● ABOUT THIS EXERCISE
Transcribe the passage of the article on the symphony's 2015-16 season starting at "One of them" and ending at "maestro put it.".

● EXTRACT TO READ
■ ■ ■ ■ ■ ■ ■
|Krzysztof Urbanski stands by as Gary Ginstling talks about 2015-16.|
Music director Krzysztof Urbanski, who added to his international luster the other day when he received the Leonard Bernstein Prize, a German award linked to the Schleswig-Holstein Music Festival, spoke of dreams come true here.
One of them will be the opportunity to work with Emanuel Ax as soloist in a Beethoven piano concerto Sept. 18 and 19, when (unusually) the Classical Series will open before the traditional Opening Night Gala (which features Urbanski with Joshua Bell and Time for Three). Ax, long a popular guest artist here, was the soloist in a recorded set of Beethoven piano concertos Urbanski remembers purchasing in his teens — "one of the first music I bought," as the Polish maestro put it.
Besides Beethoven's "Emperor" Concerto, the program will contain Mozart's Symphony No. 40 in G minor. Known for his affinity for large-scale, important yet somewhat splashy pieces, Urbanski said he considers Mozart the most difficult composer to bring off well — hence his delay in challenging himself with the Austrian classicist. This will mark the first time Urbanski has conducted the ISO in Mozart, helping to fulfill one of his twin programming goals — to play what is good for the artistic development of the ISO and Urbanski himself. (The other goal is "diverse programming to meet the expectations of our audience.")
Other aspects of the new season that excite Urbanski:
*the chance to replicate here a collaboration with Dejan Lazic, a pianist he admires enormously, on the two Brahms piano concertos. Precedent for the two-weekend Brahms collaboration with Lazic came with the Trondheim, Norway, orchestra of which Urbanski is chief conductor.(Lazic attained some notoriety last year when he attempted to have the Washington Post remove from online a mixed review of a solo recital he gave in the capital long ago; he invoked the European Union's "right to be forgotten" strictures on social media.)
*the opportunity to combine "the two things I love the most: music and science" in "Out of This World," the annual, three-weekend midwinter festival that this time will also involve the Indianapolis Symphonic Choir and popular guest conductor Jun Markl, stretching from Jan. 22 through Feb. 6. Urbanski will conduct the outer two programs, one using music included on the Voyager "Golden Record" that has been going far out into space since 1977, the other honoring music from "2001: A Space Odyssey," the Stanley Kubrick film that Urbanski calls "one of the greatest movies I've ever seen." The Voyager program comprises two perpetually mind-blowing compositions, Beethoven's Fifth Symphony and Stravinsky's "Rite of Spring."
Also notable next season will be the ISO debut of Menahem Pressler, the nonagenarian pianist and distinguished professor of music at Indiana University; violinist Caroline Shaw, a Pulitzer Prize-winner whose new violin concerto is an ISO co-commission; an "Organ Spectacular" in April featuring soloist Paul Jacobs, and popular guest pianist Garrick Ohlsson in the only Urbanski-led program focusing on composers from his homeland (Chopin and Szymanowski), the season finale in June 2016.
|Zach De Pue introduces duo with Ahrim Kim.|
Ginstling also announced that there will be four "Happy Hour" concerts in 2015-16, as the string ensemble Time for Three continues its residency with the ISO; the continuation of the 317 Series taking HCT classical programs into the metropolitan area, with Duke Energy as the new title sponsor, in Hendricks County and Greenwood; and the 20th anniversary of the Metropolitan Youth Orchestra, newly armed with a title sponsorship from Roche Diagnostics.
■ ■ ■ ■ ■ ■ ■
● COLLECTED DATA
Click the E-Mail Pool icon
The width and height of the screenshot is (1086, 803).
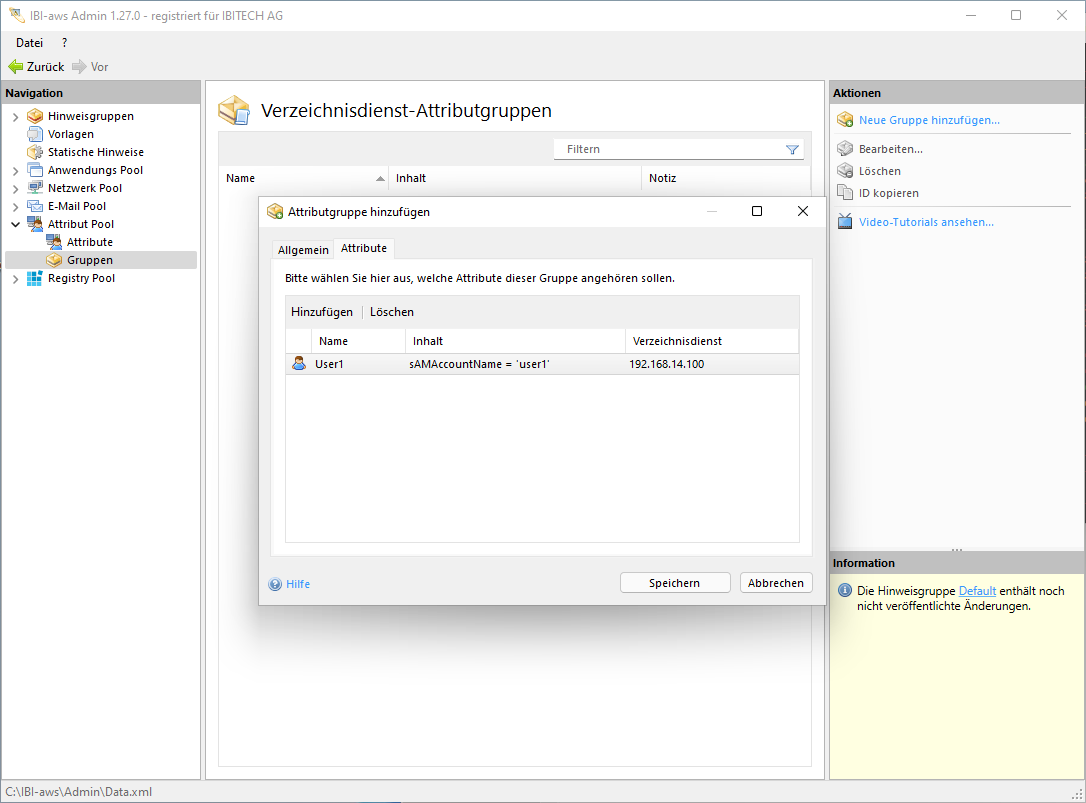pos(35,206)

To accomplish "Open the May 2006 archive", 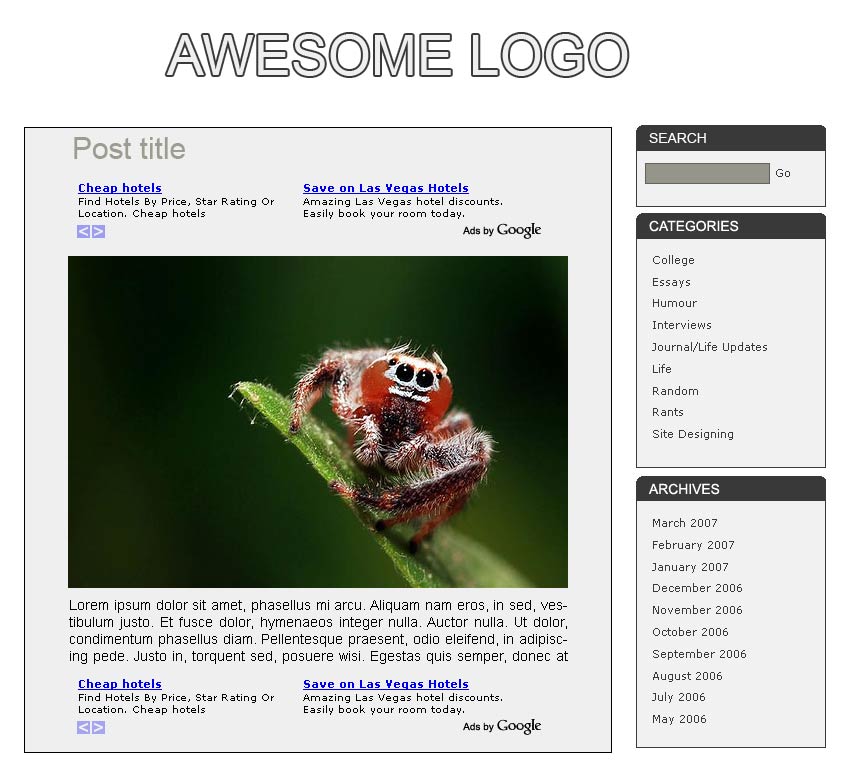I will tap(679, 719).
■ ■ ■ ■ ■ ■ ■
● ANSWER SPACE
One of them will be the opportunity to work with Emanuel Ax as soloist in a Beethoven piano concerto Sept. 18 and 19, when (unusually) the Classical Series will open before the traditional Opening Night Gala (which features Urbanski with Joshua Bell and Time for Three). Ax, long a popular guest artist here, was the soloist in a recorded set of Beethoven piano concertos Urbanski remembers purchasing in his teens — "one of the first music I bought," as the Polish maestro put it.